Various strategies have been used to overcome the limitations due to self noise. For example, mechanical self-noise suppression techniques such as vibration isolation and cable fairing are capable of attenuating the propagation of vibrations in the array body. These approaches usually require a mechanical connection or physical alteration to the first cable which couple the array of sensors together and to the to cable which couples the array of sensors to the tow vehicle.
Also, signal processing techniques such as noise spectrum equalization are also employed to provide some dynamic range compression at the display level. However, this approach is an incoherent technique, i.e. ignores phase, and thus comes at some cost to signal of interest (SOI) detectability.
It would therefore, be desirable to provide a system which rejects vibrational self-noise without requiring added sensors or external connections to the sensor array or to cables coupled to the sensor array.
In accordance with the present invention, a device for canceling non-acoustic self-noise associated with mechanically induced vibrations in a sensor array includes an acoustic signal-processing path having an input coupled to the sensor array and adapted to detect signals having a first predetermined range of phase speed, a noise signal processing path coupled to the sensor array and adapted to detect signals having a phase speed (or phase speeds) which is (are) different than the first predetermined phase speed such that the noise signal processing path isolates vibrational noise from the sensor array and a combiner circuit coupled to receive a first signal from the acoustic signal-processing path and a second signal from the noise signal-processing path and for combining the first and second signals to produce a clean output signal.
With this particular arrangement, a device which rejects vibrational self-noise is provided.
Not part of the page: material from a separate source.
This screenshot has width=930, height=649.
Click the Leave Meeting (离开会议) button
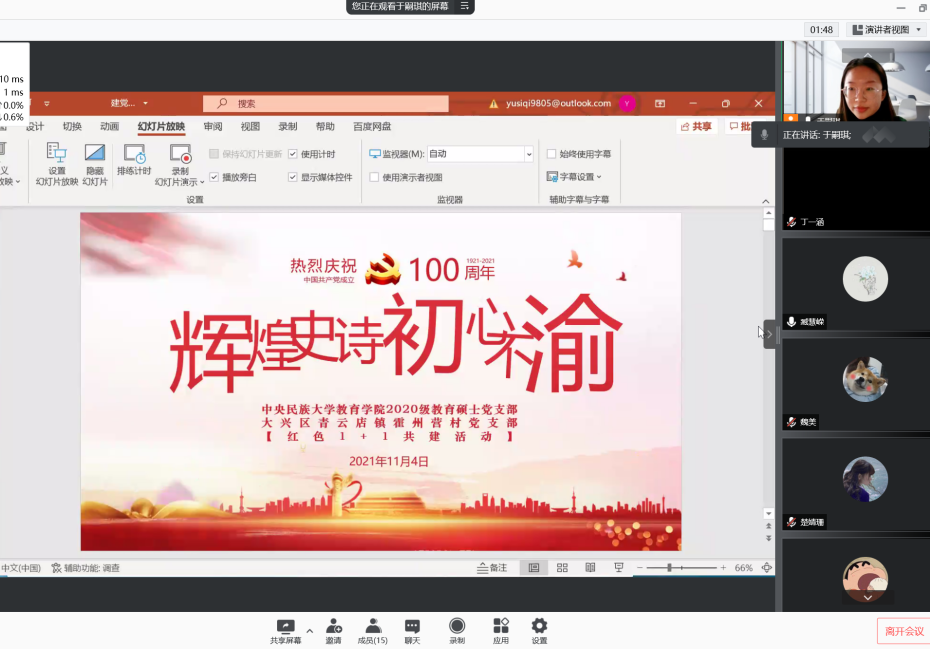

The non-acoustic noise canceller coherently rejects vibrational self-noise by recognizing that most vibrational modes of a towed sensor array propagate at phase speeds substantially less than that of information-bearing acoustic signals in a water column. This permits the formation of an adaptive interference reference beam steered to non-acoustic wavenumber space, or that part of frequency-wavenumber space within which the signal of interest is known not to exist. It should be appreciated that the present invention will work with any array subject to mechanical vibrations or other high wavenumber noise relative to the signal of interest. Thus, a signal-free, interference reference beam is formed from the same sensor which samples the data, with no need for additional measurement channels such as accelerometers or strain gauges to independently sense the undesirable distortions caused by cable strumming. The reference beam should always be directed into non-acoustic space to avoid injection of acoustic artifacts into water-borne acoustic cone. In one embodiment, the reference beam is directed along an axis of the sensor array (i.e. the reference beam is provided as an end-fire beam), tuned to phase speed of 1000 m/s.
In a further embodiment, the device includes a plurality of acoustic signal-processing paths and one or more noise signal processing paths each of which are coupled to the sensor array. Each of the acoustic signal-processing paths are adapted to detect signals having a first predetermined range of phase speed; while each of the one or more noise signal processing paths are adapted to detect signals having a range of phase speed which is different than the first predetermined phase speed. In this manner, each of the one or more noise signal processing paths isolates vibrational noise from the sensor array.
The recognition that most vibrational modes of an array (e.g. a sonar array) propagate at a phase speed substantially less than that of acoustic signals in the water column which permits the formation of an adaptive interference reference beam steered to non-acoustic wavenumber space leads to the architecture. Such an architecture provides for the coherent cancellation of non-acoustic self-noise.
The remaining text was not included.